Now, Clay’s attorney, Jared Bedrick, is saying they plan to fight the charges similar to the ones Clay faced two years ago. But there is one difference this time around that Bedrick views as important: the history between Clay and the town.

“The first time it seemed like an aberration; now it seems like a pattern,” he said.

Clay was arrested on Feb. 3, 2015, after telling board members they had violated the right-to-know law and should resign. The disorderly conduct charges stemming from that incident were later dismissed, and Clay sued the town for damages. He won – as he frequently pointed out during last week’s meeting – and the suit ended up costing the town more than $40,000 plus legal fees.

Not all of Clay’s court cases have been victories: The New Hampshire Supreme Court ruled that the scoring sheets used to hire a superintendent are exempt from public disclosure last week. Clay filed the lawsuit in 2014 after arguing the information was within the public’s interest.

The select board’s policy on public comments during meetings allots speakers three minutes during the first public comment section to speak on an agenda item-related matter, a policy that Clay said did not exist before his arrest. The second public comment section is longer and allows people to speak on whatever issue they want.

Clay is adamant he was going to speak about an agenda item during his three minutes; specifically, how the town has been billing residents for ambulance services, an issue that he spoke on several times during a public hearing held on the subject earlier in the meeting. But even if he wasn’t going to speak on an item, his rights were still violated, he said.

“To think you have to point to a specific agenda item before speaking on anything else is ridiculous,” he said.

The American Civil Liberties Union of New Hampshire thinks so, too, or at least they have in similar situations. Director Gilles Bissonnette said the ACLU was unprepared to comment on Clay’s recent arrest, but they represented Clay in the past, calling the arrest “impermissible censorship in violation of the First Amendment.”

The ACLU also condemned the Pembroke school board’s censorship of critical comments from the public last year after Pembroke Academy parent David Pearl tried to criticize how the administration handled an employee’s arrest.
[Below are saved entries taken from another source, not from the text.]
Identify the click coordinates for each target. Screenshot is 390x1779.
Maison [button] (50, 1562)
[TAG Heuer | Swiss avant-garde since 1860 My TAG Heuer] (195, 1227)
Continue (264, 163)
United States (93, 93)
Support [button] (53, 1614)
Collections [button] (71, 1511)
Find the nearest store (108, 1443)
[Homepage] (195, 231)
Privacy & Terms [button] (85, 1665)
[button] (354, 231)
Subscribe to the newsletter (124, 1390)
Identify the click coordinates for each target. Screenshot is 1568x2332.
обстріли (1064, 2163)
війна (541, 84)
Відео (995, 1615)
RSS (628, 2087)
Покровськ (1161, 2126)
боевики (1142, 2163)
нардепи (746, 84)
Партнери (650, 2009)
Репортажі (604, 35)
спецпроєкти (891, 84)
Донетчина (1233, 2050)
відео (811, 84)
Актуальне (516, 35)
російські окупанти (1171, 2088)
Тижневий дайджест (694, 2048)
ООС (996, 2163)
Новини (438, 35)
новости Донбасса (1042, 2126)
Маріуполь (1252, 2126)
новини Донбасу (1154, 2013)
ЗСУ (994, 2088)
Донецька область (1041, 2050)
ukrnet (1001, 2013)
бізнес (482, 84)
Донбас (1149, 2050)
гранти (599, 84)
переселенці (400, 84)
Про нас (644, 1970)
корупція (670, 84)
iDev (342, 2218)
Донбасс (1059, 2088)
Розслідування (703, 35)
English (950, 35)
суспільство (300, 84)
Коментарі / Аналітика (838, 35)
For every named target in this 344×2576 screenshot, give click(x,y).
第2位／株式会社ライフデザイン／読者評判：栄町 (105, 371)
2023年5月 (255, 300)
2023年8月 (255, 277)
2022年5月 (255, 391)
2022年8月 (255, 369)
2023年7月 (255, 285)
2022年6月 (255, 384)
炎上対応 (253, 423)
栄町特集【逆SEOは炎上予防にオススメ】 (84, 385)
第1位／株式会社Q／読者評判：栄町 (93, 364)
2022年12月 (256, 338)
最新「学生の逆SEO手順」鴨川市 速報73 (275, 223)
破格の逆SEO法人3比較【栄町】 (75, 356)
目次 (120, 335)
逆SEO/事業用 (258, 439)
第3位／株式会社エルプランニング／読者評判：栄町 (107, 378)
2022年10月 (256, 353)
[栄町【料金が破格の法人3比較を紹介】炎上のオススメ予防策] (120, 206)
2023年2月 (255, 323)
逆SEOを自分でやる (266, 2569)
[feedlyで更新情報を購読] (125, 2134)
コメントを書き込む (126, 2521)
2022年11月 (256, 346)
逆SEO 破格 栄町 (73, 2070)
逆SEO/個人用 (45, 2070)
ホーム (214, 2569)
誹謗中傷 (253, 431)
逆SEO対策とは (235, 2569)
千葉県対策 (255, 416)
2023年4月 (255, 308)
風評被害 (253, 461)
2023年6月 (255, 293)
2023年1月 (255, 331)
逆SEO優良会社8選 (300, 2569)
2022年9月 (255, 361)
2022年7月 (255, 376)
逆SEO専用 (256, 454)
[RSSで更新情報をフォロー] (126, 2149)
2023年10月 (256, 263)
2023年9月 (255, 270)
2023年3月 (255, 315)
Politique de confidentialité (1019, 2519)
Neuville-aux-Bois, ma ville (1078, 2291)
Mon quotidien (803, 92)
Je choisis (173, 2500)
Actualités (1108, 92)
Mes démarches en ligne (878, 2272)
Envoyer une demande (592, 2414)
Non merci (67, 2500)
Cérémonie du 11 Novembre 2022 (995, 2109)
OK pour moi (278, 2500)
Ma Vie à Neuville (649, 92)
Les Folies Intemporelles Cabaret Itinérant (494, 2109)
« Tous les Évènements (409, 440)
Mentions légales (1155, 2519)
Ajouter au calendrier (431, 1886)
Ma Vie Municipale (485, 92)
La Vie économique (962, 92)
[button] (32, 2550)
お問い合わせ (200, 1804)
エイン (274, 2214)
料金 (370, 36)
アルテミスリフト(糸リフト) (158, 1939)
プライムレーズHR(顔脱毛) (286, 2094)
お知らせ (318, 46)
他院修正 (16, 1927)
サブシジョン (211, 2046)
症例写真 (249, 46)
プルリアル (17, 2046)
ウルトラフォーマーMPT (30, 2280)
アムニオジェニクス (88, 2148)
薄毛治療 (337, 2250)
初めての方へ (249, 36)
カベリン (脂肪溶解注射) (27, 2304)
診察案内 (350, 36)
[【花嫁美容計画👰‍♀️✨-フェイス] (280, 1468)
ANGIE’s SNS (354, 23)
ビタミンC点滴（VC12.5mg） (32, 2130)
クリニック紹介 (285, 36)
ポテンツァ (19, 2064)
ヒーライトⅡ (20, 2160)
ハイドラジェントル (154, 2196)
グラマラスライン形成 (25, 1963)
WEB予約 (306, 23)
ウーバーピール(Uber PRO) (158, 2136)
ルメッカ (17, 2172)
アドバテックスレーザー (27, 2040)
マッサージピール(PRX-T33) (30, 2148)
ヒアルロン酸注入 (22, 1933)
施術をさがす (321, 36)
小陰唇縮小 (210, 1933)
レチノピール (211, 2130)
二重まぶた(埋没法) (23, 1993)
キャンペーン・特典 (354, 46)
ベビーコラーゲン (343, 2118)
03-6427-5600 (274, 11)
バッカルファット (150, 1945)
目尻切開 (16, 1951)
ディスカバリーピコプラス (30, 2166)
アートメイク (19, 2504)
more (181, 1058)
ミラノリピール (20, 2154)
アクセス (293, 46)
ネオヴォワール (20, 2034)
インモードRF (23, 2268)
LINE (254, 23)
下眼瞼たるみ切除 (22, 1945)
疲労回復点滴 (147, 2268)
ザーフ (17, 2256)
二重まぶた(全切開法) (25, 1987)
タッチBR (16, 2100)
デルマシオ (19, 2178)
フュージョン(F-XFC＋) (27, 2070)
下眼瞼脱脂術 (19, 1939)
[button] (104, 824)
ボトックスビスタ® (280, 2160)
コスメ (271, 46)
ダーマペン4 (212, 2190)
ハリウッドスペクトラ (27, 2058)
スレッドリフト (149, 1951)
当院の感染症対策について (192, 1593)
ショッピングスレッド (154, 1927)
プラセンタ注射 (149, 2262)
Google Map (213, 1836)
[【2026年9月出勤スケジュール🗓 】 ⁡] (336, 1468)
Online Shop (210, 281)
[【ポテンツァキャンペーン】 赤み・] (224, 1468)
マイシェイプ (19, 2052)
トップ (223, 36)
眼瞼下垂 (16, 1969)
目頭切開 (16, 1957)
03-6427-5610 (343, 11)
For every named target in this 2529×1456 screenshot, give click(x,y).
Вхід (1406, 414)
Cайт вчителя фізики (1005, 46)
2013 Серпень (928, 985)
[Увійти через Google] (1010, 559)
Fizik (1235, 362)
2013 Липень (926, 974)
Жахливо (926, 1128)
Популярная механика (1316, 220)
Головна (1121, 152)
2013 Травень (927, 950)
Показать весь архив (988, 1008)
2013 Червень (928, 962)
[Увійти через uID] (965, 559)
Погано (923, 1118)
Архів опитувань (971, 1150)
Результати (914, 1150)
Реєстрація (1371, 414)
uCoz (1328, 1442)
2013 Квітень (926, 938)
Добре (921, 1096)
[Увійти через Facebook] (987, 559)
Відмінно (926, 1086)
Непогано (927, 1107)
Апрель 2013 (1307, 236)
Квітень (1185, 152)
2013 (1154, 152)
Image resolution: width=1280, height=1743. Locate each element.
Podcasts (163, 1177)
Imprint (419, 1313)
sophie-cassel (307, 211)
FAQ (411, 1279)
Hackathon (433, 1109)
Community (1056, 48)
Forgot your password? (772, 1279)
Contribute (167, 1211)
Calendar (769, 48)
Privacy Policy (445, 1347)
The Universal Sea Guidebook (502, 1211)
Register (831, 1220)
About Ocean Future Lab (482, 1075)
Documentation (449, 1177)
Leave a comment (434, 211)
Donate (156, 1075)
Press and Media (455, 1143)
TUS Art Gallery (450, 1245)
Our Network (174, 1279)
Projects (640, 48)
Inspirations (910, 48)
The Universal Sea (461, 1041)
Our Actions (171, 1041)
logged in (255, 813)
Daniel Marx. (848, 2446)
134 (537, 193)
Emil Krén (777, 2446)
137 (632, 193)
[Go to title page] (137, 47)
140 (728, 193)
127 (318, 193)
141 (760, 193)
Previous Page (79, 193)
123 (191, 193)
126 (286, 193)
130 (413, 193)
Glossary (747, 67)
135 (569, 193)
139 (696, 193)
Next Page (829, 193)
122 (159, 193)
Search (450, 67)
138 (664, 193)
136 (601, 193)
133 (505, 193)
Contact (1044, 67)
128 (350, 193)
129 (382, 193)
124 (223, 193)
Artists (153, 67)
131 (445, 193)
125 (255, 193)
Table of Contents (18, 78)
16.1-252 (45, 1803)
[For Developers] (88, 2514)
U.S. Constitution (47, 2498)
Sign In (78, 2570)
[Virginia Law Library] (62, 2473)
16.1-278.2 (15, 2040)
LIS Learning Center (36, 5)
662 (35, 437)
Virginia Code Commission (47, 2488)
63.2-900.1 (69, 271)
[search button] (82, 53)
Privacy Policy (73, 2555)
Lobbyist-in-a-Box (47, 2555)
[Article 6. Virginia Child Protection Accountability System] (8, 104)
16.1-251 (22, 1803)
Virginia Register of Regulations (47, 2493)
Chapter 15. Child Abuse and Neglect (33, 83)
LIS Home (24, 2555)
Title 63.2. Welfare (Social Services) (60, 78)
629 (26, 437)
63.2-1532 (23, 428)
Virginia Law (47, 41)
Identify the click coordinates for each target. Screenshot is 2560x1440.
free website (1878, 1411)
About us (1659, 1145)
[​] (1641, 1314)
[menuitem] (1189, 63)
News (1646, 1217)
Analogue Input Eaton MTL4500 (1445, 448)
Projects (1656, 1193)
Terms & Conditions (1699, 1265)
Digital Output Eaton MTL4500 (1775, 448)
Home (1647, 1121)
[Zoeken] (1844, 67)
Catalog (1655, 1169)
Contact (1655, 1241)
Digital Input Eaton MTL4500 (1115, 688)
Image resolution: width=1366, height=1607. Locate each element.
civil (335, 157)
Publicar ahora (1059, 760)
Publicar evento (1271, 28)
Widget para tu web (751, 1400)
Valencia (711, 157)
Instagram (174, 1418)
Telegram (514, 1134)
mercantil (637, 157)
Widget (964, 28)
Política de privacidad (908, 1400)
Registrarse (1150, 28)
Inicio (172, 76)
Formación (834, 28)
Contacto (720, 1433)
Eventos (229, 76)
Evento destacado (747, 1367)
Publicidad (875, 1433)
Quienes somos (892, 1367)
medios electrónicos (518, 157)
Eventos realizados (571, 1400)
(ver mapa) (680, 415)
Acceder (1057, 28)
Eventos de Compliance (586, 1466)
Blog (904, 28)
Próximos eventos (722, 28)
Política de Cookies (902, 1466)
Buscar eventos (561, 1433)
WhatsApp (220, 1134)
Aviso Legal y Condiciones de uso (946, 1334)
Pearl died of a heart attack in June.

The board’s policy now prohibits any comments that do not pertain to agenda items, a policy Bissonnette warned in a letter last year was still problematic.

“The Board cannot grant itself unfettered discretion to prohibit some non-agenda items from being discussed by members of the public, while allowing other non-agenda items to be discussed by members of the public,” Bissonnette wrote in his letter. “To do so would allow for arbitrary decision making by the Board that would effectively lead to impermissible viewpoint discrimination.”

Alton Police Chief Ryan Heath defended his officers’ actions, saying Clay got what he wanted because he refused to leave the meeting unless he was arrested. He said that, while he understands Clay’s right to freedom of speech, he said Clay makes a point of obstructing meetings. He noted Clay had been removed from the town’s deliberative session earlier that month for similar behavior but was not arrested.

Clay is scheduled to be arraigned on his charges May 4, Heath said.